■ Texto fornecido
┄┄┄┄┄┄┄┄┄┄
Durante muito tempo da minha infância fui habituado a adormecer com a minha mãe a ler-me os livros de BD do Tio Patinhas, Pato Donald, Turma da Mónica, etc...
Devo assumir que, depois dos livro do "Petit Nicolás" que a minha mãe traduzia para me contar, era aquilo que mais gostava de ouvir/ver antes de dormir e, talvez por isso, cresci com uma adoração especial pelas personagens da Disney (algo mais tarde aguçado pela Bela e o Mostro, na primeira vez que fui ao cinema) e, como qualquer criança que se preze, segui de perto os desenhos animados das "minhas" personagens de BD que me entretinham quando chegava da escola enquanto lanchava e comia um pão com salame e bebia um copo de leite simples.
Os anos foram passando, eu fui crescendo e fui ficando menos interessado por esse tipo de "bonecos", apareceram as boas relações com amigos, as tardes a passear, jogar futebol e depois, claro, as raparigas e a vontade de sair nem que fosse para as ver.
┄┄┄┄┄┄┄┄┄┄
■ Material fornecido
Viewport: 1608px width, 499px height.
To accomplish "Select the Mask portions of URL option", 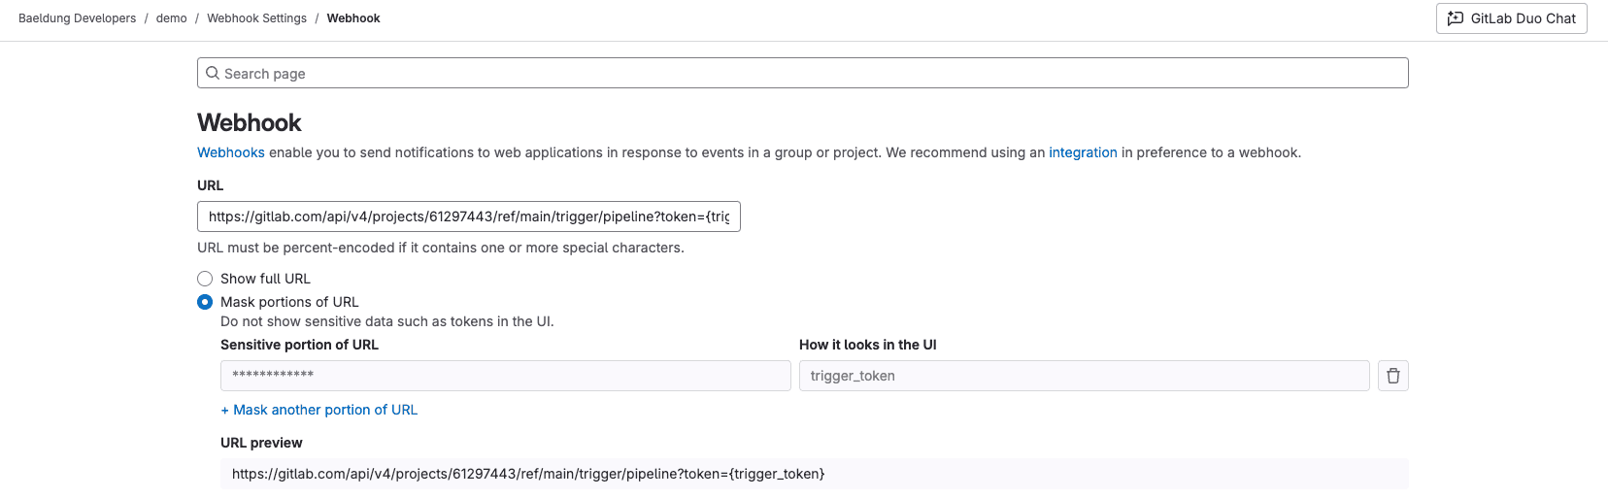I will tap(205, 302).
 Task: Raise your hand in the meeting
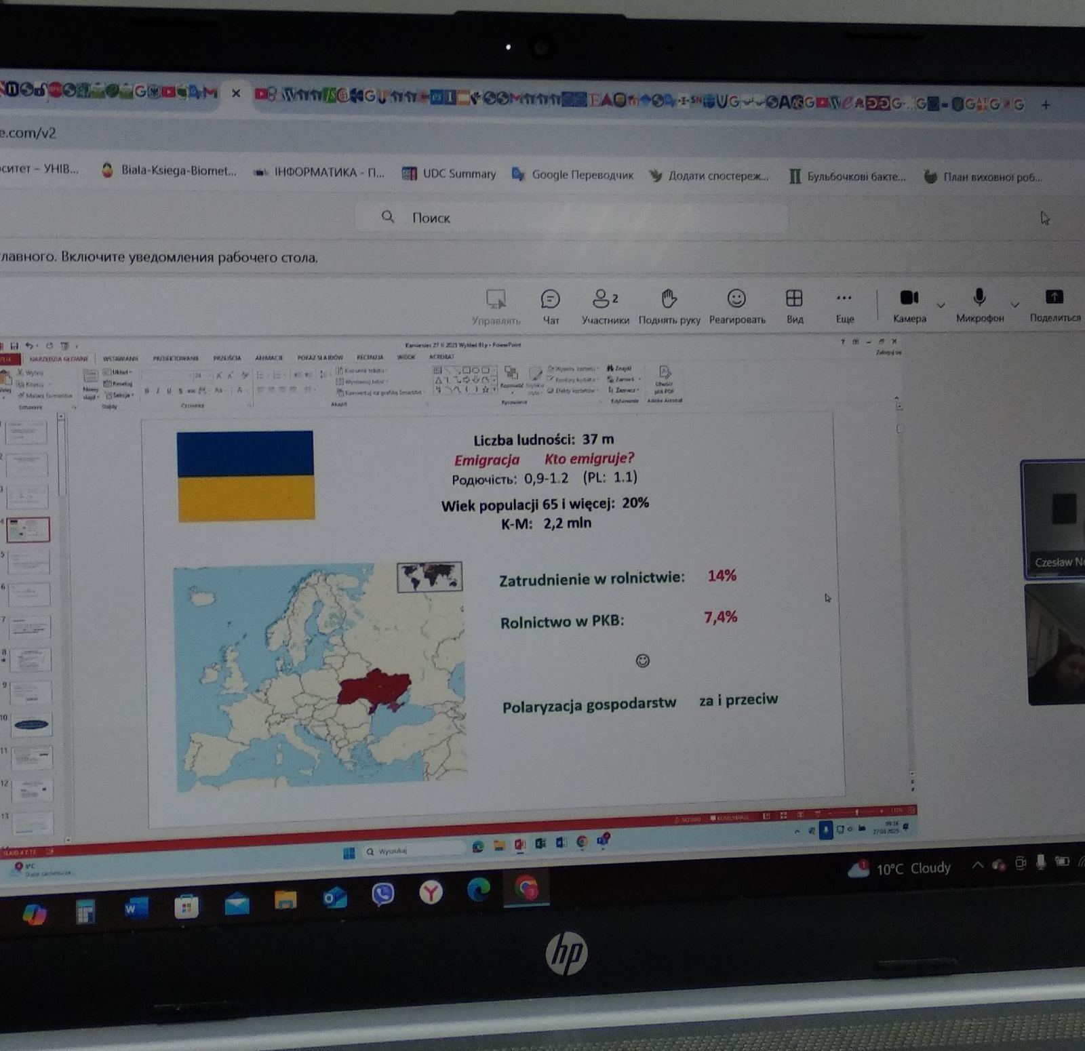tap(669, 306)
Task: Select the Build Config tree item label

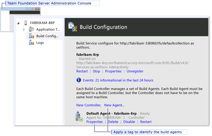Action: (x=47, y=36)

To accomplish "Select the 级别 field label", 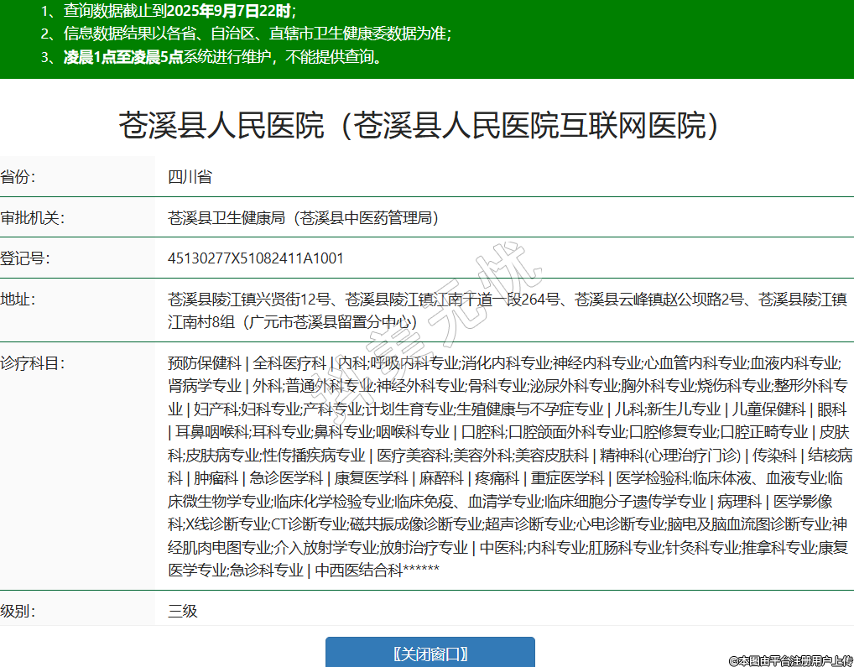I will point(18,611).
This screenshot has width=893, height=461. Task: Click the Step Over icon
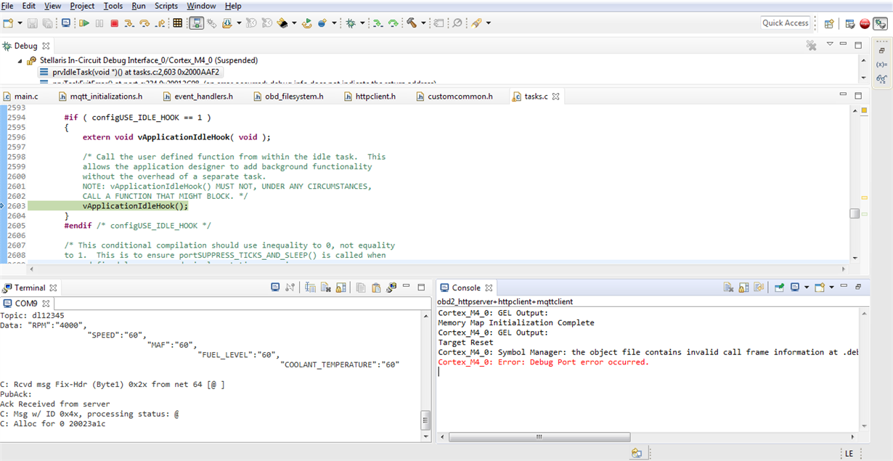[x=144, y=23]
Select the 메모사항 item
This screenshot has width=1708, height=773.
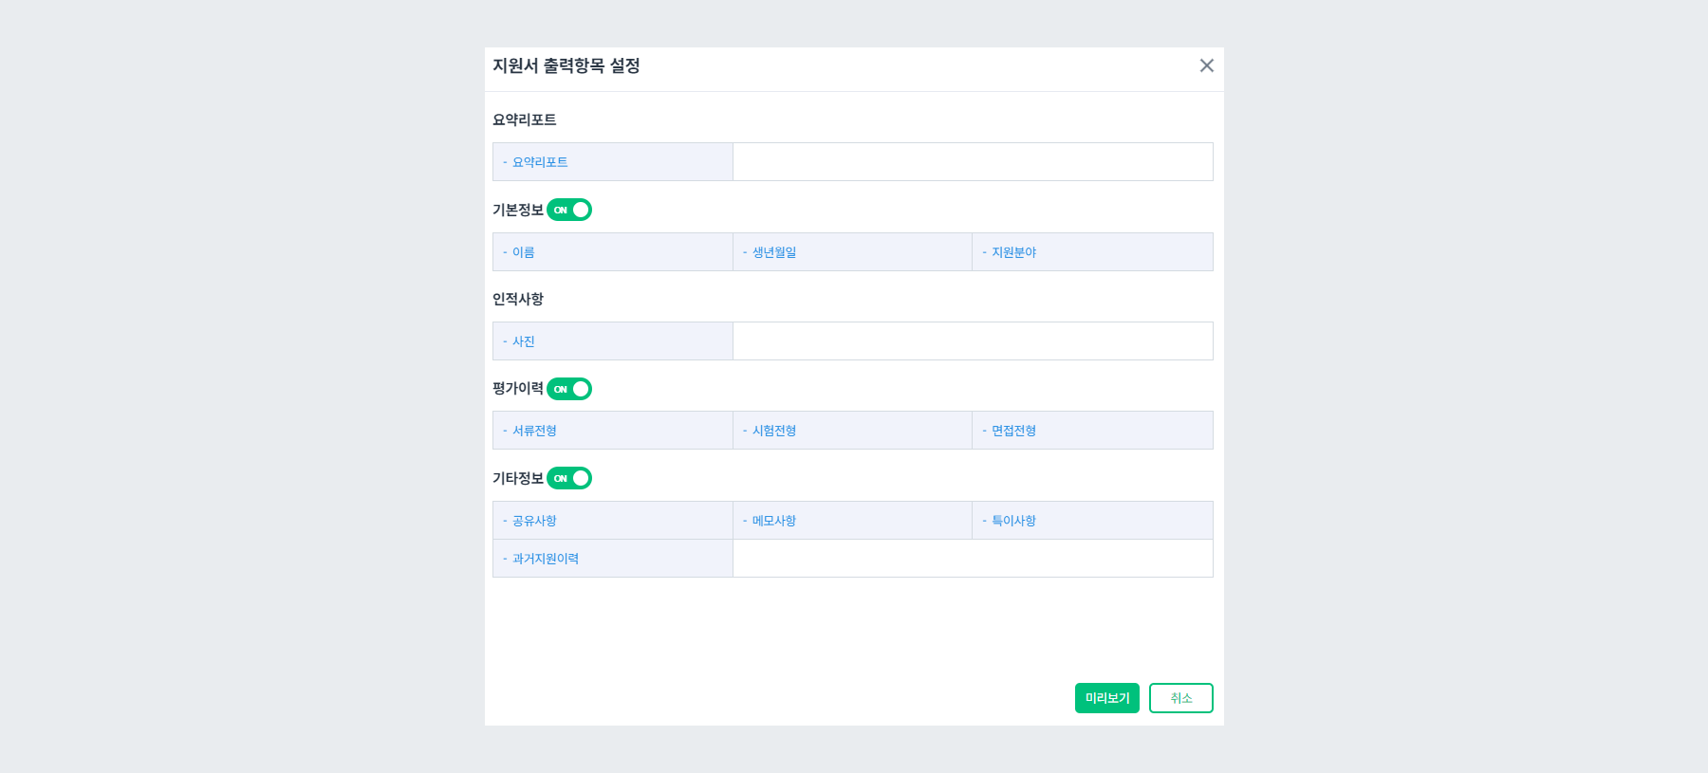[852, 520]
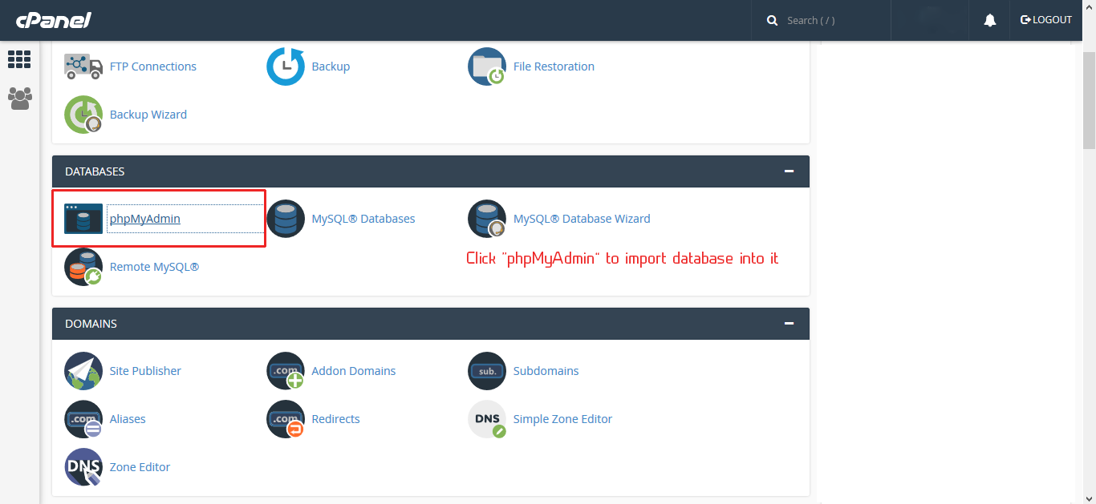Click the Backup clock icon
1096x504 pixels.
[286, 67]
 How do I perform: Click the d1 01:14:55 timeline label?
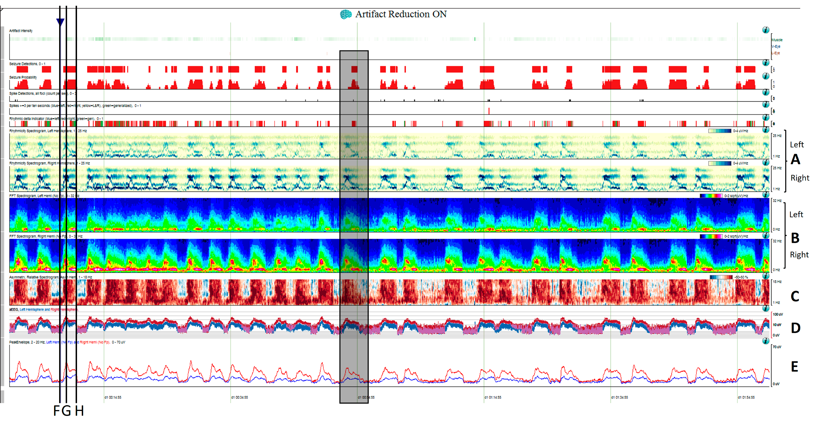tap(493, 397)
┄┄┄┄┄┄┄┄┄┄
■ Lista de tarefas
a – Pode copiar fielmente o trecho do texto sobre as memórias de infância que vai de "Devo assumir que, depois" até "de leite simples."?
b – Pode dar seguimento ao texto sobre as memórias de infância, a partir da última frase?

■ Respostas por tarefa
a –
Devo assumir que, depois dos livro do "Petit Nicolás" que a minha mãe traduzia para me contar, era aquilo que mais gostava de ouvir/ver antes de dormir e, talvez por isso, cresci com uma adoração especial pelas personagens da Disney (algo mais tarde aguçado pela Bela e o Mostro, na primeira vez que fui ao cinema) e, como qualquer criança que se preze, segui de perto os desenhos animados das "minhas" personagens de BD que me entretinham quando chegava da escola enquanto lanchava e comia um pão com salame e bebia um copo de leite simples.

b –
Durante muito tempo esqueci-me das BD's e dos desenhos animados, fiquei-me por um filme animado, muito ocasionalmente e por conversas da "parvalheira" com os amigos como aquilo mais aproximado com os tempos em que era uma criança.
Porém e por obra do acaso, ao arrumar o meu quarto deparei-me com um livro do Pato Donald que tinha guardado há anos e que acabei por não dar ou perder no meio dos livros da minha mãe e, assim do nada, tive saudades.
Saudades dos tempos das histórias de dormir, das futeboladas com os amigos e dos tempos em que as amizades eram simples, as raparigas "eram homens" e o único problema que tinha era o saber como seria capaz de esconder da minha mãe o rasgão que fiz quando caí a jogar à apanhada.
Sou uma pessoa nova e não posso dizer que esta nostalgia faça assunto por me encontrar naqueles que são vistos como os melhores anos da vida de uma pessoa mas a verdade é que me custa imenso ver a relação do Cebolinha e do Cascão, a proximidade entre o Huguinho, o Zézinho e o Luísinho e não me lembrar que na altura o meu melhor amigo eram todos os rapazes da rua que jogavam comigo quando queria e que alinhavam numa caça às maçãs da sra. Maria às tantas da noite.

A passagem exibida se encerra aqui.